As pessoas vão à academia, entre outras coisas, para conseguir um corpo melhor, ser o líder do rebanho e paquerar. É uma fraqueza reconhecê-lo? A estética é um fator tão essencial na cultura da academia que a falsidade dessa pesquisa é aviltante. Vamos pelo menos reconhecer, rapazes: você cria peitorais e acaba gostando deles.
Se não é assim, por que as pessoas vão tão arrumadas à academia? Tem gente que coloca camisetas que eu uso para sair. Outros vão com roupa tão apertada e fluorescente que me lembram Ned Flanders (sim, o personagem dos Simpson) esquiando. Existem garotas que não suam, só brilham com luz própria e saem mais bonitas do que quando entraram.
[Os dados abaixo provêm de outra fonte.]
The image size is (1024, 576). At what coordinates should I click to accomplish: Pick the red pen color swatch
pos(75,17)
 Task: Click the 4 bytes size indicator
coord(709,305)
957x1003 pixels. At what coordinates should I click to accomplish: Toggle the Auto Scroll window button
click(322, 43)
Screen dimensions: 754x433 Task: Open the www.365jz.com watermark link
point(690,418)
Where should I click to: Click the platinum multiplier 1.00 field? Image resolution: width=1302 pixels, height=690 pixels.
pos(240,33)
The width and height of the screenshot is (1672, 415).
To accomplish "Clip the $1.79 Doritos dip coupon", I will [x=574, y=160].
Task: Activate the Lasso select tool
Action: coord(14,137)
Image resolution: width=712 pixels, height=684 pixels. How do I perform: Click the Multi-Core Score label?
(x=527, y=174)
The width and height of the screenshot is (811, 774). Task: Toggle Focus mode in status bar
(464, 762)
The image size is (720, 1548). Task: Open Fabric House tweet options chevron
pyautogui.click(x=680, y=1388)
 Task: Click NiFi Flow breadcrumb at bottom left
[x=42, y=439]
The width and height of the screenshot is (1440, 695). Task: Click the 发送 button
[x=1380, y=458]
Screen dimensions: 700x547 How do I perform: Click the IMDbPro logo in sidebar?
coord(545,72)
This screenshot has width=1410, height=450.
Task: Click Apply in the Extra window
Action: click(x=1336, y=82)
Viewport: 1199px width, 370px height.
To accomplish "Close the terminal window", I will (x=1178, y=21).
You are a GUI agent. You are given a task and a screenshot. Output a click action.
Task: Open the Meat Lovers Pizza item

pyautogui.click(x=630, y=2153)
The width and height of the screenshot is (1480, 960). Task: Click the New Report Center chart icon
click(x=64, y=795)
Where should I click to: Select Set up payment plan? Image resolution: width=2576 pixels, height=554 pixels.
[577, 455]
Esse é o perverso círculo vicioso das academias: uma vez que tenha conseguido resultados, será seu escravo para sempre
A reafirmação social é a base da vida de academia. O escritor Chuck Palahniuk (autor, entre outros livros, do romance O Clube da Luta) conta em suas memórias que quando começou a ir à academia percebeu que era um exercício profundamente solitário e por isso existem tantos espelhos. Como a árvore que cai silenciosa no Amazonas, ninguém está sarado se ao redor não há pessoas para admirá-lo. Mas não é divertido, não é uma piada entre amigos.
40% dos espanhóis praticam esporte, 5 milhões vão à academia e a metade da população afirma que pratica esporte uma vez no trimestre. A metade dos inscritos abandona a academia depois de seis meses, certamente após cinco meses e meio sem ir, mas não importa porque nossa sociedade continua gerando adolescentes dispostos a atrofiar seu crescimento em troca de abdominais que alguém deveria dizer a eles que não precisam fazer.
“Não faça isso, fuja”, tenho vontade de dizer a esse novo incauto que está a ponto de molhar as calças pelo esforço ao levantar halteres. Mas não o faço. E me aparece pela frente um homenzarrão/monitor com as pernas depiladas que o aconselha a não dobrar tanto as costas. É o ciclo da vida. No Rei Leão, Mufasa promete a Simba que, se fizer tudo direito, será o rei de tudo o que a luz banha. Nesse momento imagino a minha mãe e sua frase preferida: “Então se o fulaninho se jogar da ponte você também se joga?”. Sim mamãe, acho que ficou bem claro que sim.